Aquando a da sua visita, em abril de 1511, aos terrenos onde se estava a iniciar a construção do paço, doados por Francisco e Vasco Palha ao rei, Pedro Matela (Contador de Santarém), menciona a existência de três moinhos neste local. Estes moinhos, posse dos Palha, são igualmente doados ao rei, concedendo-lhes ele uma tença de dez moios de trigo anuais em retribuição. Um destes engenhos ficava junto ao paço (já desaparecido) e os outros dois mais abaixo. São estes os que chegaram aos nossos dias como o Moinho do Pinheiro (ou Moinho do Meio, no séc. XVI) e o Moinho da Ponte Velha (ou Moinho Derradeiro, à época).

Em 1518 é titular do ofício de almoxarife do Paço Real da Ribeira de Muge Antão Fernandes. Este recebe por parte do rei o direito de construir um moinho em qualquer lugar que lhe conviesse no Vale João Viegas. Em 1537 o Moinho da Ponte Velha  é aforado a Luís da Mota (3.º almoxarife), sem pagamento de renda, uma vez que o engenho ruíra no ano anterior e este se comprometia a mante-lo operacional. A cedência gratuita deste engenho volta a ser atribuída ao almoxarife do Paço em 1546, com a incumbência de o manter operacional. O cargo era ocupado pelo genro de Luís da Mota, Estevão Peixoto. Esta doação é confirmada em 1568 por D. Sebastião.

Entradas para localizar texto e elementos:
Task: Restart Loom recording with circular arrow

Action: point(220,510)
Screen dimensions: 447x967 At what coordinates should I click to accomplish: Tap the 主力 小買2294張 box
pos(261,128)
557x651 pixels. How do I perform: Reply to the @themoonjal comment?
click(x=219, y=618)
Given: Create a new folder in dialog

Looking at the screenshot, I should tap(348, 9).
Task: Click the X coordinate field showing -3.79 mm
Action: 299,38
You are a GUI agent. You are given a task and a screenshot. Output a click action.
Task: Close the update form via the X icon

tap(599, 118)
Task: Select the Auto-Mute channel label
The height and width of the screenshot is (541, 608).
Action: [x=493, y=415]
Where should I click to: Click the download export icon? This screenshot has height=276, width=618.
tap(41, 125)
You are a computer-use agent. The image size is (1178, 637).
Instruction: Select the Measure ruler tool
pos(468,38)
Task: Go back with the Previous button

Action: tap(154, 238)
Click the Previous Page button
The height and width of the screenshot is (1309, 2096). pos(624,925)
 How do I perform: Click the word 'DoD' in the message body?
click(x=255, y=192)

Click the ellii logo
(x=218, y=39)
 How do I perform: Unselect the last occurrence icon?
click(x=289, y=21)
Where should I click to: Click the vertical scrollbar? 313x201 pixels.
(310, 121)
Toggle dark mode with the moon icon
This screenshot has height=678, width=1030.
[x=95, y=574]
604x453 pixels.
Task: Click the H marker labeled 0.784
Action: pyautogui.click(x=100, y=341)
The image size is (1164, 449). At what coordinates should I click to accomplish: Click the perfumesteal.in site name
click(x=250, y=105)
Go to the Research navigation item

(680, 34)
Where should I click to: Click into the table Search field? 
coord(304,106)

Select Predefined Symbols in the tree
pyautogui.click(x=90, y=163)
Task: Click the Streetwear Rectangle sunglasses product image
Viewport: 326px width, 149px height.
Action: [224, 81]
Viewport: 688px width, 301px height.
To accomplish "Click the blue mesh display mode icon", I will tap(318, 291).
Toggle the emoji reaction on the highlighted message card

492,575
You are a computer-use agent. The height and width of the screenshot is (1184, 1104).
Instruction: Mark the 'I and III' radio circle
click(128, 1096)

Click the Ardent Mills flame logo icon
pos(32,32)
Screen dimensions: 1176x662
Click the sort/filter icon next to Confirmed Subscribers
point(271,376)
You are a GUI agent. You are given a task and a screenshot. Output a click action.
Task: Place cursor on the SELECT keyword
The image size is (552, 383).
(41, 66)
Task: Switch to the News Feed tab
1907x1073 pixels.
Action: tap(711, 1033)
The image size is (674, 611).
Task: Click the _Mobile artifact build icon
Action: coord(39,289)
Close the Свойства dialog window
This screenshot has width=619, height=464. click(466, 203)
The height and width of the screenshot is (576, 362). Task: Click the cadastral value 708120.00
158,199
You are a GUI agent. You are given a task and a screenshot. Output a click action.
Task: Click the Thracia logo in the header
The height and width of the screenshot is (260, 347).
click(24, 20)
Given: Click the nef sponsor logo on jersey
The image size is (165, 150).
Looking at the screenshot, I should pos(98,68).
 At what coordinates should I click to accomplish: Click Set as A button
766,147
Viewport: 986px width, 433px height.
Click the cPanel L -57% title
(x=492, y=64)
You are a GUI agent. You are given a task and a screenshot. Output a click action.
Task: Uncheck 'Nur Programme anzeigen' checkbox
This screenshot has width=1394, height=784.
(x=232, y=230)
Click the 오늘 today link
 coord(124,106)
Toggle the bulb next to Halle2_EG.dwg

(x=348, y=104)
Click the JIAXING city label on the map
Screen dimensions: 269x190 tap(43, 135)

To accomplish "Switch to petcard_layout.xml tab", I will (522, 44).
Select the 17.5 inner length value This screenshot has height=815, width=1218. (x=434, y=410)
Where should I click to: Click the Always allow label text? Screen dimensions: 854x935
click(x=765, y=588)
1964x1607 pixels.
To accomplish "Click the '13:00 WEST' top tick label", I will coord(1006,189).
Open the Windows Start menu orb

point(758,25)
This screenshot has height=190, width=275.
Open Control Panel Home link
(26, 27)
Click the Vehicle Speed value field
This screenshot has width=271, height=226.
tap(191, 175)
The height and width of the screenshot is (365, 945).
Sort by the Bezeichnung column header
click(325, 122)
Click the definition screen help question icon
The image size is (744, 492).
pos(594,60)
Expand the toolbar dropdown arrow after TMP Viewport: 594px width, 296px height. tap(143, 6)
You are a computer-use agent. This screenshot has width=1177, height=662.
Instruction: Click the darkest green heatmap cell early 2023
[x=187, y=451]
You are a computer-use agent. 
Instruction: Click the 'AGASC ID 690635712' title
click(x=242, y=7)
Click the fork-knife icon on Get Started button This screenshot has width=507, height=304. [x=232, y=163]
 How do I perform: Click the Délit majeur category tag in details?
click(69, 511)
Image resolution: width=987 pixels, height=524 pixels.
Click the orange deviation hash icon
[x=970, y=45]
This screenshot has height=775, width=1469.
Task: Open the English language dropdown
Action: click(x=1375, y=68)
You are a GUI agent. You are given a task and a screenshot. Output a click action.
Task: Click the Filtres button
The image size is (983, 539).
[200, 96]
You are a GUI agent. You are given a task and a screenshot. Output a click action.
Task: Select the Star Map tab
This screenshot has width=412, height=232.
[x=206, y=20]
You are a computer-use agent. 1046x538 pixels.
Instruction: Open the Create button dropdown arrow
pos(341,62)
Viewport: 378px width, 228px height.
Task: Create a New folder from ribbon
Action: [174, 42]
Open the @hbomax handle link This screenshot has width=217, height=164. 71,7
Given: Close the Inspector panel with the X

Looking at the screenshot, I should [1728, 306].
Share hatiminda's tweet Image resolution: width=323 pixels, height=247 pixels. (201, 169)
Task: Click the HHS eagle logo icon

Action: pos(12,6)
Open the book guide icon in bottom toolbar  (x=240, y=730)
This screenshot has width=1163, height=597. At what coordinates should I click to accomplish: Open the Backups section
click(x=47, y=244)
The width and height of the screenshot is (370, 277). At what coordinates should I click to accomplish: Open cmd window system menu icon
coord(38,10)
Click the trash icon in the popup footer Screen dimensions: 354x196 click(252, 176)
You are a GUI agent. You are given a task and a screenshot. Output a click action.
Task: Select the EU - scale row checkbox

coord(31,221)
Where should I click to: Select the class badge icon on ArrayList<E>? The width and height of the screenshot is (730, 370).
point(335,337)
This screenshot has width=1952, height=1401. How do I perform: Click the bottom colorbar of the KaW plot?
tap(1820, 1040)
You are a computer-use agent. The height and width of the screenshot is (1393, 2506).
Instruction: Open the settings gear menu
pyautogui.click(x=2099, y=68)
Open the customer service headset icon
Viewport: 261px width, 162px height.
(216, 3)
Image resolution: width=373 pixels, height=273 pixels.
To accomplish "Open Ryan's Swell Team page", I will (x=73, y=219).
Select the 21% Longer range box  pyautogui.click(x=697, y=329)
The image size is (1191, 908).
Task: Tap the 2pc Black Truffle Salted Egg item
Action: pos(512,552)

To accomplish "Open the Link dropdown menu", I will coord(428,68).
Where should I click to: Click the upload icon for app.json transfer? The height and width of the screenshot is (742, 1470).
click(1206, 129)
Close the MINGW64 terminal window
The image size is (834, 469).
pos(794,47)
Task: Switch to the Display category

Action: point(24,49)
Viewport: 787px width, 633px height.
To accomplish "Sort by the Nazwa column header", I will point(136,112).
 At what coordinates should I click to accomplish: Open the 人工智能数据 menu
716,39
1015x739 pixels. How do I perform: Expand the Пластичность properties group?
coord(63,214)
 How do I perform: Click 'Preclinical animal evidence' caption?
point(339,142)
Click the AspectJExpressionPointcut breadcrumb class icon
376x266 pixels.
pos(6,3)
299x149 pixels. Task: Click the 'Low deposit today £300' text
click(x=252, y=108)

ENUNCIADO A: Copie, sem alterar nada, o trecho do texto sobre os moinhos do paço real que vai de "Em 1518 é titular" até "por D. Sebastião.", inclusive.
ENUNCIADO B: Repita tal como estão, e apenas essas, as linhas da listagem desde a linha que contém "How do I perform: Click the Délit" até à linha que contém "click(x=47, y=244)", inclusive.

RESPOSTA A:
Em 1518 é titular do ofício de almoxarife do Paço Real da Ribeira de Muge Antão Fernandes. Este recebe por parte do rei o direito de construir um moinho em qualquer lugar que lhe conviesse no Vale João Viegas. Em 1537 o Moinho da Ponte Velha  é aforado a Luís da Mota (3.º almoxarife), sem pagamento de renda, uma vez que o engenho ruíra no ano anterior e este se comprometia a mante-lo operacional. A cedência gratuita deste engenho volta a ser atribuída ao almoxarife do Paço em 1546, com a incumbência de o manter operacional. O cargo era ocupado pelo genro de Luís da Mota, Estevão Peixoto. Esta doação é confirmada em 1568 por D. Sebastião.

RESPOSTA B:
 How do I perform: Click the Délit majeur category tag in details?
click(69, 511)
Image resolution: width=987 pixels, height=524 pixels.
Click the orange deviation hash icon
[x=970, y=45]
This screenshot has height=775, width=1469.
Task: Open the English language dropdown
Action: click(x=1375, y=68)
You are a GUI agent. You are given a task and a screenshot. Output a click action.
Task: Click the Filtres button
The image size is (983, 539).
[200, 96]
You are a GUI agent. You are given a task and a screenshot. Output a click action.
Task: Select the Star Map tab
This screenshot has width=412, height=232.
[x=206, y=20]
You are a computer-use agent. 1046x538 pixels.
Instruction: Open the Create button dropdown arrow
pos(341,62)
Viewport: 378px width, 228px height.
Task: Create a New folder from ribbon
Action: [174, 42]
Open the @hbomax handle link This screenshot has width=217, height=164. 71,7
Given: Close the Inspector panel with the X

Looking at the screenshot, I should [1728, 306].
Share hatiminda's tweet Image resolution: width=323 pixels, height=247 pixels. (201, 169)
Task: Click the HHS eagle logo icon

Action: pos(12,6)
Open the book guide icon in bottom toolbar  (x=240, y=730)
This screenshot has width=1163, height=597. At what coordinates should I click to accomplish: Open the Backups section
click(x=47, y=244)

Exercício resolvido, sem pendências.